#### [Work required]
Return every record below exactly.

#### [Material supplied]
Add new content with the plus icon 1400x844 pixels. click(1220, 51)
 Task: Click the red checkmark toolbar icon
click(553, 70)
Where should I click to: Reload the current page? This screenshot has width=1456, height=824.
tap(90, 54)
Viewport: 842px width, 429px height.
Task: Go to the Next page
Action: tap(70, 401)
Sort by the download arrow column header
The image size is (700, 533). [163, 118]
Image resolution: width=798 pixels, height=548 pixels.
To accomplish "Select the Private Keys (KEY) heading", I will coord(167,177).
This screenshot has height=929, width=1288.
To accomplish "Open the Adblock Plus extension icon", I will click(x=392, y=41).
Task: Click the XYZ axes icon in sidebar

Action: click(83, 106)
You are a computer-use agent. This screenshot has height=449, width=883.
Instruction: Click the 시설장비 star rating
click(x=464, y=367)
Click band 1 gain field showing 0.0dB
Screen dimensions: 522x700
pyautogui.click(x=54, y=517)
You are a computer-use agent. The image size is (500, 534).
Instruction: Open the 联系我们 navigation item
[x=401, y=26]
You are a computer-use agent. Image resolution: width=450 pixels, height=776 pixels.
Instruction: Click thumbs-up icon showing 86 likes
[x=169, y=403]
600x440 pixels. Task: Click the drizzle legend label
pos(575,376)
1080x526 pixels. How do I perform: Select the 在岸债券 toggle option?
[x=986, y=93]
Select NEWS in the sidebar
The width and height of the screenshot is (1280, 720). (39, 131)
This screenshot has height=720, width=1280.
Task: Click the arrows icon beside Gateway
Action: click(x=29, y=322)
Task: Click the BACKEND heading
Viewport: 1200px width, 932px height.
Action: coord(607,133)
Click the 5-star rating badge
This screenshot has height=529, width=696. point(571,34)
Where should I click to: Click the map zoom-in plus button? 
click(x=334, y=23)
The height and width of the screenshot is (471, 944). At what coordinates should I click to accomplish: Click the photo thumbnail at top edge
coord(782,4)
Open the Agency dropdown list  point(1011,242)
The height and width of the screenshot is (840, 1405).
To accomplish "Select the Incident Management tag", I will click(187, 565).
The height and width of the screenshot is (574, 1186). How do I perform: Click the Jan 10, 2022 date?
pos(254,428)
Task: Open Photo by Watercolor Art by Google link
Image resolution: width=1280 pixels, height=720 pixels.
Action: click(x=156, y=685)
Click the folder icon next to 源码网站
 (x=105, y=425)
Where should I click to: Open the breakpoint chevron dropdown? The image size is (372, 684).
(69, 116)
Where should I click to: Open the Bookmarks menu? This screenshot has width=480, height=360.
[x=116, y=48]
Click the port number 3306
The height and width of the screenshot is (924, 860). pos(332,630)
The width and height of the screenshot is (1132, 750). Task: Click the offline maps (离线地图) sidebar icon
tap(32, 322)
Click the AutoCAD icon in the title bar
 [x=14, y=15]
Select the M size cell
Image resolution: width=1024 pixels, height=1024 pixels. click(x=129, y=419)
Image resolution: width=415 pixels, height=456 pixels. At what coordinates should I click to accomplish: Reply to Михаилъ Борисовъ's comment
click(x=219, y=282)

#### [Solution to this problem]
Add new content with the plus icon 1400x844 pixels. click(1220, 51)
 Task: Click the red checkmark toolbar icon
click(553, 70)
Where should I click to: Reload the current page? This screenshot has width=1456, height=824.
tap(90, 54)
Viewport: 842px width, 429px height.
Task: Go to the Next page
Action: tap(70, 401)
Sort by the download arrow column header
The image size is (700, 533). [163, 118]
Image resolution: width=798 pixels, height=548 pixels.
To accomplish "Select the Private Keys (KEY) heading", I will coord(167,177).
This screenshot has height=929, width=1288.
To accomplish "Open the Adblock Plus extension icon", I will click(x=392, y=41).
Task: Click the XYZ axes icon in sidebar

Action: click(83, 106)
You are a computer-use agent. This screenshot has height=449, width=883.
Instruction: Click the 시설장비 star rating
click(x=464, y=367)
Click band 1 gain field showing 0.0dB
Screen dimensions: 522x700
pyautogui.click(x=54, y=517)
You are a computer-use agent. The image size is (500, 534).
Instruction: Open the 联系我们 navigation item
[x=401, y=26]
You are a computer-use agent. Image resolution: width=450 pixels, height=776 pixels.
Instruction: Click thumbs-up icon showing 86 likes
[x=169, y=403]
600x440 pixels. Task: Click the drizzle legend label
pos(575,376)
1080x526 pixels. How do I perform: Select the 在岸债券 toggle option?
[x=986, y=93]
Select NEWS in the sidebar
The width and height of the screenshot is (1280, 720). (39, 131)
This screenshot has height=720, width=1280.
Task: Click the arrows icon beside Gateway
Action: click(x=29, y=322)
Task: Click the BACKEND heading
Viewport: 1200px width, 932px height.
Action: coord(607,133)
Click the 5-star rating badge
This screenshot has height=529, width=696. point(571,34)
Where should I click to: Click the map zoom-in plus button? 
click(x=334, y=23)
The height and width of the screenshot is (471, 944). At what coordinates should I click to accomplish: Click the photo thumbnail at top edge
coord(782,4)
Open the Agency dropdown list  point(1011,242)
The height and width of the screenshot is (840, 1405).
To accomplish "Select the Incident Management tag", I will click(187, 565).
The height and width of the screenshot is (574, 1186). How do I perform: Click the Jan 10, 2022 date?
pos(254,428)
Task: Open Photo by Watercolor Art by Google link
Image resolution: width=1280 pixels, height=720 pixels.
Action: click(x=156, y=685)
Click the folder icon next to 源码网站
 (x=105, y=425)
Where should I click to: Open the breakpoint chevron dropdown? The image size is (372, 684).
(69, 116)
Where should I click to: Open the Bookmarks menu? This screenshot has width=480, height=360.
[x=116, y=48]
Click the port number 3306
The height and width of the screenshot is (924, 860). pos(332,630)
The width and height of the screenshot is (1132, 750). Task: Click the offline maps (离线地图) sidebar icon
tap(32, 322)
Click the AutoCAD icon in the title bar
 [x=14, y=15]
Select the M size cell
Image resolution: width=1024 pixels, height=1024 pixels. click(x=129, y=419)
Image resolution: width=415 pixels, height=456 pixels. At what coordinates should I click to accomplish: Reply to Михаилъ Борисовъ's comment
click(x=219, y=282)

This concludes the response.